Sementara Federal Reserve AS memangkas suku bunga sebesar 50 basis poin ke kisaran 1% hingga 1,25%, Bank of Japan dan Bank of England berjanji untuk memantau pasar dengan cermat dan menjaga stabilitas keuangan. Bank Sentral negara-negara Teluk (KSA, Bahrain, UEA), juga memangkas suku bunga sebesar 0,5%.

Adapun IMF dan Bank Dunia, mereka dengan cepat mengeluarkan pernyataan bersama yang menyatakan kesiapan mereka untuk membantu “mengatasi tragedi manusia dan tantangan ekonomi” yang ditimbulkan oleh virus tersebut.

Bank Sentral Eropa mengatakan "siap" untuk menanggapi tanda-tanda perlambatan, dan pejabat China menyetujui 500 miliar yuan ($71 miliar) dalam pembiayaan untuk memberikan pinjaman yang lebih murah kepada perusahaan kecil yang berjuang untuk melanjutkan operasi.

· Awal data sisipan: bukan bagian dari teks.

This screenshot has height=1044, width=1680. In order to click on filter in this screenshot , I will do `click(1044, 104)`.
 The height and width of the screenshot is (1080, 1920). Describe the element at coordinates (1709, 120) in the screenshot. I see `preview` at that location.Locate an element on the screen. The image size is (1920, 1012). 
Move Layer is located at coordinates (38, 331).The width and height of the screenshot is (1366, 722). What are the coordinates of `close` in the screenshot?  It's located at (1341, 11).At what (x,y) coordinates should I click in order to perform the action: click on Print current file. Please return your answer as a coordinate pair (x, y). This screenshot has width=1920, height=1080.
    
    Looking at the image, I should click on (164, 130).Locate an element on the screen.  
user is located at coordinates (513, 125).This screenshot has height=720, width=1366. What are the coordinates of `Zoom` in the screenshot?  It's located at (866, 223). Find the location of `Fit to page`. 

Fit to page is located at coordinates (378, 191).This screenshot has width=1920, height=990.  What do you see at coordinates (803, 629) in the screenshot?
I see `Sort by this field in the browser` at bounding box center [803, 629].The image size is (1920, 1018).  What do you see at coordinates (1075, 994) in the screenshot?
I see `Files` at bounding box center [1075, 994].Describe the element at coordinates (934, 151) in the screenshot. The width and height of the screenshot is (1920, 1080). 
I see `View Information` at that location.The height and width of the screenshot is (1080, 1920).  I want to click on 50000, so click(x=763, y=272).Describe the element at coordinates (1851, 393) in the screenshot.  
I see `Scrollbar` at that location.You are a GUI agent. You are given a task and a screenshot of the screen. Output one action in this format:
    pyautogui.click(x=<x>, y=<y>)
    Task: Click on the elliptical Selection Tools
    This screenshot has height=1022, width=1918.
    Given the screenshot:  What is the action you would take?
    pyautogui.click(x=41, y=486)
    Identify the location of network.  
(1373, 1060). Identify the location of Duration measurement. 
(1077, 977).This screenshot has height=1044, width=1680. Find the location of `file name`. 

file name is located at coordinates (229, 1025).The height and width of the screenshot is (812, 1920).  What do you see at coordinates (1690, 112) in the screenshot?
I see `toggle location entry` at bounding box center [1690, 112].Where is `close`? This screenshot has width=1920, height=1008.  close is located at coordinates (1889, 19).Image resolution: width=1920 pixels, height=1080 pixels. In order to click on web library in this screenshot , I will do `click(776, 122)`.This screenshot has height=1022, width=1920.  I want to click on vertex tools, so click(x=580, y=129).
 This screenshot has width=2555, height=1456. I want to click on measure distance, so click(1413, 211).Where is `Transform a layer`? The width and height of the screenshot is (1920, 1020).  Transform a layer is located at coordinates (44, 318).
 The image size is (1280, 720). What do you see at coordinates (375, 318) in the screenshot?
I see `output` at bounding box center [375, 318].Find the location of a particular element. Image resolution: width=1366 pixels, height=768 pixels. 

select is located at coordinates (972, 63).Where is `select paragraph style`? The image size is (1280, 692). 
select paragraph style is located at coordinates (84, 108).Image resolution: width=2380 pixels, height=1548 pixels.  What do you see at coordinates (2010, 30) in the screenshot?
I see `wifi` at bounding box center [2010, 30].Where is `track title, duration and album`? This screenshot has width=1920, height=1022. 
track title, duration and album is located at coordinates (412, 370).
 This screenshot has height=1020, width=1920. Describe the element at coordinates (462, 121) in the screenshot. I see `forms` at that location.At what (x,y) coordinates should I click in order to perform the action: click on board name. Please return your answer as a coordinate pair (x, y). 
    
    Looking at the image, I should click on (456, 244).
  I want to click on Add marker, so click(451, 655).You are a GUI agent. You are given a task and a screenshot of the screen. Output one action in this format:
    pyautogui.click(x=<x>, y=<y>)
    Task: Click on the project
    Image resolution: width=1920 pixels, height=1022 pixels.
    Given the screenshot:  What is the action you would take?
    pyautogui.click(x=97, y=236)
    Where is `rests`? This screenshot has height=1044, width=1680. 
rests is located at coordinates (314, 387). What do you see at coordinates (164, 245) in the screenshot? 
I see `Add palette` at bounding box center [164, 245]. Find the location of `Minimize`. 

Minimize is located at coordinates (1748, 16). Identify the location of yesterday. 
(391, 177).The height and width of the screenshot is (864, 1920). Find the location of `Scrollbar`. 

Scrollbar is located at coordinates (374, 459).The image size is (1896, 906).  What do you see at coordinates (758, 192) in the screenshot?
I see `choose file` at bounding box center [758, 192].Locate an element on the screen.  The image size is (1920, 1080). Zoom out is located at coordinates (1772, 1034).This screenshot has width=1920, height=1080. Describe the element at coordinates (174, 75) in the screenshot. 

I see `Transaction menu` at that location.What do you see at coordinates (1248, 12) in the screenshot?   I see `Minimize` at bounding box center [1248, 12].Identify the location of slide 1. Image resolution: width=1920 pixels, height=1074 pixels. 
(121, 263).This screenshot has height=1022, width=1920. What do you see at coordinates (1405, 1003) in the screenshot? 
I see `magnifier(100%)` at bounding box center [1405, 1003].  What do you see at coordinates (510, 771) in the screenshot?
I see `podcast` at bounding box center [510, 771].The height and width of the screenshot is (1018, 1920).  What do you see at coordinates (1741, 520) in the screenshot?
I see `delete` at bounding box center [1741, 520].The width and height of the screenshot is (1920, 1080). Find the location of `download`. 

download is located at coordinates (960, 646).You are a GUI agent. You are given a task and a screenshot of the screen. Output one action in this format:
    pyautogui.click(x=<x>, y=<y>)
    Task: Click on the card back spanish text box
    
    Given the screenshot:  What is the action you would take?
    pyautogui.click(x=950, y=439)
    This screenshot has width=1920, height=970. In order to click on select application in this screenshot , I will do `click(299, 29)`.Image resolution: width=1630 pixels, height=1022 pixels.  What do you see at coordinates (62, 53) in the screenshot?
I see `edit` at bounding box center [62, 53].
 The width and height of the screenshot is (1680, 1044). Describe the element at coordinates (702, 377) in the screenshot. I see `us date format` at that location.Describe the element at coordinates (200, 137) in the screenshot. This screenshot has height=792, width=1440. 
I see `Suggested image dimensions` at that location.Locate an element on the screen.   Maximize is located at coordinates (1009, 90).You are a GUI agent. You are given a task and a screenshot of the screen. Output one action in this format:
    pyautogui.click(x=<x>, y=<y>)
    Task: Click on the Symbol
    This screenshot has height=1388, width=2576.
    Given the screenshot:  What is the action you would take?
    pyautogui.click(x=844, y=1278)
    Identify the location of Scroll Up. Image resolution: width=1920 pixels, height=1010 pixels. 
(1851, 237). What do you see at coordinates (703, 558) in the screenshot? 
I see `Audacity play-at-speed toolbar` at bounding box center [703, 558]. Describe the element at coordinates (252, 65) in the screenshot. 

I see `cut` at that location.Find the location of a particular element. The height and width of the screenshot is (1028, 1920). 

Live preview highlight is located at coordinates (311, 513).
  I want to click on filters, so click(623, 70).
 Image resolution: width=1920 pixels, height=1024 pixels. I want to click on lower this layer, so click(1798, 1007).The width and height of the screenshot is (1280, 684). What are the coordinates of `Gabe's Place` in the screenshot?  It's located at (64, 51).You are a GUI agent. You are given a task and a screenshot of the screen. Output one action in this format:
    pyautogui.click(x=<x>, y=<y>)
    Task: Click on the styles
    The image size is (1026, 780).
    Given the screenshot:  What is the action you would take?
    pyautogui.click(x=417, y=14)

Langkah-langkah untuk meyakinkan investor oleh bank sentral dan regulator di seluruh dunia tidak banyak membantu menenangkan ketakutan, Namun. Pasar keuangan bangkit kembali pada 2 Maret hanya untuk jatuh lagi pada hari berikutnya.

Jika virus corona sebagian harus disalahkan atas kerugian pasar karena ambiguitas seputar konsekuensi ekonomi dari wabah tersebut, menurut beberapa analis koreksi pasar yang cukup besar sudah terlambat, karena beberapa saham terlalu mahal dan penyesuaian ulang diperlukan untuk menyeimbangkan kembali. Wabah virus corona hanyalah percikan yang menyulut api.

Untuk sekarang, wabah masih meluas dan dengan demikian menyebarkan ketakutan dan mengganggu kegiatan ekonomi. Akankah sejarah terulang kembali dan akankah kita menyaksikan penyesuaian kembali dalam 6 hingga 12 bulan ke depan? Atau kali ini akan berbeda?

Tidak ada jawaban pasti, hanya waktu yang akan memberitahu. Sayangnya, ketakutan terbesar ada di depan, khususnya mengenai pertumbuhan ekonomi global. OECD telah memperingatkan bahwa eskalasi wabah dapat memotong pertumbuhan PDB global menjadi 1,5%, setengah dari peningkatan yang diproyeksikan saat ini sebesar 2,9%, dan mengirim beberapa ekonomi ke dalam resesi.


Artikel ini ditulis bersama Ahmad Ismail, konsultan penelitian berbasis di Paris yang mengkhususkan diri dalam analisis politik-ekonomi dan geopolitik.